In 1877 the legislature of Rhode Island passed an act taking away the right to levy upon stockholders an execution upon a judgment against such corporations, and substituting a suit in equity, or action of debt. Garrett & Sons afterwards brought a bill in this court against the stockholders of the file company resident in Rhode Island, to which they filed an answer, setting up the same equities which they had relied on in their bill filed to restrain the execution. Evidence was taken to be used in both cases, and they were heard together.

James Tillinghast and John K. Cowen, for Garrett & Sons.

A. Payne and Chas. Hart, for W. F. Sayles and others.

LOWELL, J. For convenience, we shall call Garrett & Sons, plaintiffs, and Sayles and others, stockholders of the American File Company, defendants.

We need not consider the bill filed in the state court by these defendants to restrain the plaintiffs‘ levy of execution, and removed to this court, because our power to stay a process issuing out of the state court is doubtful, unless when such injunction had been issued while the case was in the state court; and because the plaintiffs, while insisting that the law of 1877, abolishing the remedy by levy upon the stockholders and substituting a bill in equity, cannot be enforced against them consistently with the constitution of the United States, or with that of Rhode Island, have acquiesced in fact and brought their bill in this court under that act, and the pleadings in that suit raise all the questions between the parties.

The defendants, admitting that they are stockholders of the corporation and liable generally for its debts, set up against these plaintiffs two equitable defences.

The first is that the stockholders, in the year 1870, agreed to pay the debts of the company in substantial accordance with their respective ultimate liabilities, inter sese, by taking bonds in that proportion, and to look for reimbursement to the property conveyed in mortgage to trustees to secure the 376 bonds, or to that property and any which the company might afterwards acquire.

We see no evidence that the parties concerned, the stockholders, made any such agreement as is here supposed. Being under a statute liability for the debts of the company, and choosing to remain so—for they could have put an end to this state of things by filing an annual statement of their affairs—they found it more convenient to raise money by negotiating bonds with five years to run, rather than notes which needed to be often renewed. They secured their negotiable bonds by a mortgage, in order to increase their value, not to diminish it. It was an ordinary arrangement, which had no concealed equities. The negotiable bonds were to be negotiable, and to have the same properties in the hands of the shareholders as in those of other “applicants” who should take them. No doubt one principal motive which induced the shareholders to take the bonds in the first instance was that the company must be kept afloat; but there was no agreement expressed, and none arises from the nature of the transaction, that the bonds should not be sold, or that they should hold good only against the property of the company.

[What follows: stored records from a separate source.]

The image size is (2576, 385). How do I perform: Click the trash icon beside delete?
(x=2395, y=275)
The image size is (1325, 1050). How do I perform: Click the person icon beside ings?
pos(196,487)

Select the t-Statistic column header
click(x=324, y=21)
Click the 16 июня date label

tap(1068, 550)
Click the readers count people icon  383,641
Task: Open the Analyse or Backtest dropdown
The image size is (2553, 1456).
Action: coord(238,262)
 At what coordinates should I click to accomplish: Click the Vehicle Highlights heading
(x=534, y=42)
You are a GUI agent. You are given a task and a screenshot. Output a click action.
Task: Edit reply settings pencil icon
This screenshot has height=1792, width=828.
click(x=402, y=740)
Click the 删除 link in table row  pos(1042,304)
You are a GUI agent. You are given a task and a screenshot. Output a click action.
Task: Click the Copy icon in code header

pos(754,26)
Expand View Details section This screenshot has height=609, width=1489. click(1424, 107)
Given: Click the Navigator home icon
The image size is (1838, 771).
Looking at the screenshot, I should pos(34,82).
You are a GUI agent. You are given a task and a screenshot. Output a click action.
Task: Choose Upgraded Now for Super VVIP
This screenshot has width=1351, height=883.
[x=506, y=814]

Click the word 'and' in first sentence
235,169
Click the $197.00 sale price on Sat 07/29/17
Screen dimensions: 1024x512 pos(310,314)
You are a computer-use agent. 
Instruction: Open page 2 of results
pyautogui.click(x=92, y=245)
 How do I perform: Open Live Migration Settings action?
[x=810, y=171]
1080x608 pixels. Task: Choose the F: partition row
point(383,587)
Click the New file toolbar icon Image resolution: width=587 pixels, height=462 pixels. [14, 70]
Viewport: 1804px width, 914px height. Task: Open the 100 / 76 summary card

We suppose it to have been taken for granted that the bonds were amply secured, in which case no such question as is now before us could have arisen. At any rate, it appears, from the correspondence between the parties and from the votes, and all the evidence in the record, that the bonds were intended to be what they purport to be, the negotiable promises of the corporation, as much so as the notes for which they were substituted.

The second defence is that the plaintiffs have agreed to stand in the place of stockholders by their stipulation to indemnify the assignees of Chapman as such stockholders.

We agree that if the assignees, when this stipulation was made, were stockholders in the sense of being liable for the debts of the company, the defence is a good one to the extent of their proportionate share of the debts, so that the plaintiffs could only recover in equity the difference between the price of their bonds and such proportionate liability. This 377 equity does not depend upon privity of contract, but upon an equitable duty. Dering v. Earl of Winchelsea, 1 Lead. Cas. Eq. (4th Am. Ed.) and notes.

We are of opinion, however, that under the statutes of Rhode Island neither assignees in bankruptcy, nor the assets in their hands, are liable to contribute under the circumstances stated in the record, which are, simply, that they have in their possession the certificates of stock, and recite in the agreement with the plaintiffs that they are stockholders. It does not appear how far, if at all, they have acted as stockholders, and it is certain that they had nothing to do with contracting this debt.

In Massachusetts, where the law is as nearly as possible identical with that of Rhode Island, the liability was held not to attach, though the assignees had attended and voted at meetings of the stockholders, and done other unequivocal acts of ownership. Gray v. Coffin, 9 Cush. 192.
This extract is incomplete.